Furthermore, although the heat medium is water in the above embodiment, it may be other liquid such as oil or gas such as air.

[Effects of the Invention] As described above, according to the present invention, the following excellent effects can be exhibited.

(I) It is possible to transfer heat between a high heat source and a low heat source that are separated from each other.

(Ii) Since heat transfer does not require a phase change of the heat medium, any heat medium may be used, and the type of heat medium to be used may be limited by the temperature of the high heat source and the low heat source. Absent.

(Iii) The start and stop of heat transport can be performed by applying vibration to the heat medium and stopping the vibration, and the amount of heat transport can be increased or decreased by changing the vibration mode, so control of heat transport is extremely easy. .

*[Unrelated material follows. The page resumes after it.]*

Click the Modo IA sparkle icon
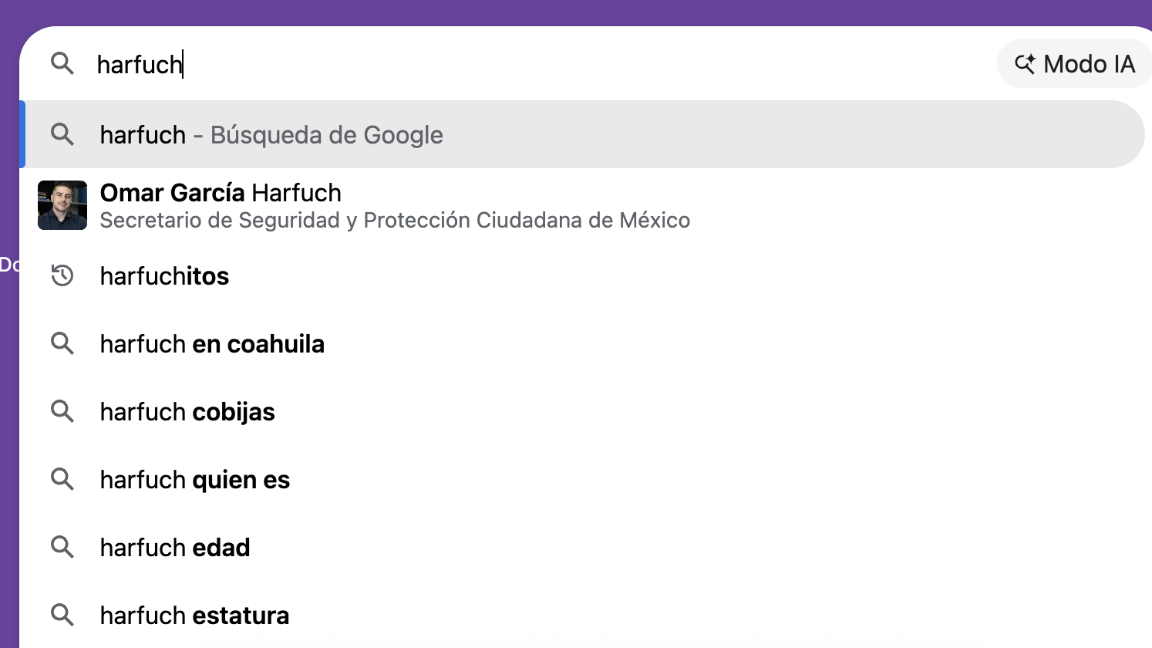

(Iv) In addition to vibrating the fluid as the heat medium, the boundary layer holding means is provided on the inner wall of the communication pipe to hold the stationary state of the boundary layer formed by the fluid in contact with the inner wall of the communication pipe. The heat transfer capacity of the boundary layer can be increased, and the heat transport capacity can be improved.

[Brief description of drawings]

FIG. 1 is an explanatory view showing an outline of one embodiment of the present invention, FIGS. 2 to 5 are explanatory views showing a mechanism of heat transport, and FIGS.
FIG. 9 is an explanatory diagram showing another embodiment. 1 is a high temperature water tank, 2 is a low temperature water tank, 3 is a communication pipe, 4 is a heater, 5 is a vibrator, and 8 is a boundary layer.

Claims (1)

[Claims] 1. A fluid reservoir is formed on each of a high heat source side and a low heat source side, both of which are communicated by a communicating pipe, and at least one of the fluid reservoirs can be vibrated, and the communicating pipe inner wall is connected to the communicating pipe inner wall. A heat transport pipe, characterized in that boundary layer holding means for holding the stationary state of the boundary layer formed by the fluid in contact with the heat exchanger is provided.